Zależy mi na innych ludziach, tylko nie potrafię niekiedy ocenić kto przyjacielem, a kto wrogiem. Poza tym mam silne zaburzenia pamięci i nie pojmuję, dlaczego nagle inni przestają się do mnie odzywać.— Barbara Rosiek
Rozkoszuję się wolnością: emocjonalną i faktyczną... Burzliwe uczucia towarzyszące mi nie tak dawno, poszły inną drogą. Mogę siedzieć po świt, a po świcie kłaść się spać... Mogę robić, co tylko zechcę... Jestem wolna... Ale czasem nadmiar wolności także doskwiera... Tak naprawdę, nie umiem jeszcze korzystać z wolności... Sama się przywiązuję, kiedy inni starają się wypchnąć mnie z celi więziennej... A ja wchodzę do niej spowrotem, przez zakratowane okienko... Widać nie dojrzałam do prawdziwej wolności... Mała dziewczynka w 40leniej kobicie, heh...

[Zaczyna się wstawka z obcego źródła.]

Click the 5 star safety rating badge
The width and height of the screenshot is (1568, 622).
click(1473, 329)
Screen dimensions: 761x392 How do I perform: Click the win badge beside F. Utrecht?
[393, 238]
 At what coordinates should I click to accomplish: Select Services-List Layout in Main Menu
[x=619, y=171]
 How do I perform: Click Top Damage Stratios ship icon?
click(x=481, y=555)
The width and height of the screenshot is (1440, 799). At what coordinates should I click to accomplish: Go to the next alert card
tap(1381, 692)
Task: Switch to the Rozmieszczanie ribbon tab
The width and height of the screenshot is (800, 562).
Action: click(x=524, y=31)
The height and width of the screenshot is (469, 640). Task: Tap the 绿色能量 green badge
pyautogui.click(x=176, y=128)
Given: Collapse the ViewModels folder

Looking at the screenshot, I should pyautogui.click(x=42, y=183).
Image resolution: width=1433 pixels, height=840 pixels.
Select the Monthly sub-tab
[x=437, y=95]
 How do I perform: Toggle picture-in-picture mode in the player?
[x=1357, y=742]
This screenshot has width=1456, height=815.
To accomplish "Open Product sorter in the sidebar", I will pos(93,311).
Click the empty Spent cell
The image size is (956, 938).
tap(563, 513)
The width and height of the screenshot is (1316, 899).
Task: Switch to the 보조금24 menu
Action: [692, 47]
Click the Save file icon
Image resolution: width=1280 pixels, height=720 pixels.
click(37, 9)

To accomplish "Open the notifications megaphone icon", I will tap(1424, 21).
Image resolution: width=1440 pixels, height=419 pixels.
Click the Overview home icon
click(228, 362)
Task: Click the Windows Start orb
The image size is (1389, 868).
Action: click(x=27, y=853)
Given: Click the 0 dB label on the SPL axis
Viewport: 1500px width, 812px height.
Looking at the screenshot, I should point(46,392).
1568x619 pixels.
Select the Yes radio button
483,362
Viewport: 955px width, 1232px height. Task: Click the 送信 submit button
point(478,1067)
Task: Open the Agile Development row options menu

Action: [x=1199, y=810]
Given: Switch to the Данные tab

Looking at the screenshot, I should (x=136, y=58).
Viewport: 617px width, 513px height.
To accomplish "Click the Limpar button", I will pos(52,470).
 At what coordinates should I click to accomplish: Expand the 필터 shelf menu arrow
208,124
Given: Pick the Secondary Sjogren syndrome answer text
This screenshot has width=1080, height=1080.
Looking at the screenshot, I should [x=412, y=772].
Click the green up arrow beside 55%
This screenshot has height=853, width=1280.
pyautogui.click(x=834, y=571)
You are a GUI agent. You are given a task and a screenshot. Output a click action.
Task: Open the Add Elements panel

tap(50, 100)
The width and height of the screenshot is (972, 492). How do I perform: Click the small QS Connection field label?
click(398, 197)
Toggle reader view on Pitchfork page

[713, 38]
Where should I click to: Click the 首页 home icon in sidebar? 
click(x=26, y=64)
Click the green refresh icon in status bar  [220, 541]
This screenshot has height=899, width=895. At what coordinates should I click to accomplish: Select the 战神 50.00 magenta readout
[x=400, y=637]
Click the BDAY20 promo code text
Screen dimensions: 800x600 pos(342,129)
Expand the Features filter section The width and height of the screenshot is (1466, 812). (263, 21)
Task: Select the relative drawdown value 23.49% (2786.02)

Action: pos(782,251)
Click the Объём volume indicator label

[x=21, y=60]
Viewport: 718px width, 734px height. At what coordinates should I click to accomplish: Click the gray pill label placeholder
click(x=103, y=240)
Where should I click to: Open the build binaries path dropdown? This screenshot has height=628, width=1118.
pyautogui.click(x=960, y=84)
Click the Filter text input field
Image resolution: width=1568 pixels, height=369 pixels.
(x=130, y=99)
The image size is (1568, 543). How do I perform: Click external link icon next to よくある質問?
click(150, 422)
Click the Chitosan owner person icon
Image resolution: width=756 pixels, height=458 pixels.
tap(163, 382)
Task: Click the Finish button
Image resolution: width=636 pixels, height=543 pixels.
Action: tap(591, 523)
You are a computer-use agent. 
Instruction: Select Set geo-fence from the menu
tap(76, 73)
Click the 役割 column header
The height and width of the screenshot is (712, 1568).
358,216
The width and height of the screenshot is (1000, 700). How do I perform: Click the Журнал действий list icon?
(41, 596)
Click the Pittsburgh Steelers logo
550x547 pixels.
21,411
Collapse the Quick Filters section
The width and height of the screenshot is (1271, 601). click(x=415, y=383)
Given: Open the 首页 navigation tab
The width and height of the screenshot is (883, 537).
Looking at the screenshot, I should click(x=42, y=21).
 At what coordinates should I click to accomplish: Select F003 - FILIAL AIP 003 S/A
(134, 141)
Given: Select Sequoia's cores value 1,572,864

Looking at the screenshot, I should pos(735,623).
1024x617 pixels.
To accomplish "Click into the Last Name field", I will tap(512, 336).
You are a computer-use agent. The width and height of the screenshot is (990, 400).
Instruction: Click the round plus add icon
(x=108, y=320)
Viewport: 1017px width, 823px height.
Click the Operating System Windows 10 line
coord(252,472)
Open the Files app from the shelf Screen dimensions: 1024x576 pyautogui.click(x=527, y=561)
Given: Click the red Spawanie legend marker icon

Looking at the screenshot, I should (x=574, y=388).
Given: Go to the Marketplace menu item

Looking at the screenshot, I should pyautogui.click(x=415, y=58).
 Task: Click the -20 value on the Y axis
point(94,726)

każdy pojmuje szczęście na swój własny indywidualny sposób.
OdpowiedzUsuńpozdrawiam i zapraszam
Czyli tak, jak już napisałam u siebie - nigdy nie jest tak źle, żeby nie mogło być gorzej i nigdy nie jest tak dobrze, żeby nie mogło być lepiej:)
OdpowiedzUsuńAle cieszę się, że mimo wszystko - wszystko gra:)
hmm...mam to samo
OdpowiedzUsuńWolność w sumie jest pojęciem względnym. Co stałoby się, gdy wszyscy poczuli się wolni, gdyby nic ich nie ograniczało? Anarchia. Każdy ma swoje wiezienie, a właściwie azyl. Tam wraca się dobrowolnie. Pozdrawiam
OdpowiedzUsuńhaha, to tak jak ten lew w bajce , miał okazje byc wolny a wszedł do niej z powrotem :-)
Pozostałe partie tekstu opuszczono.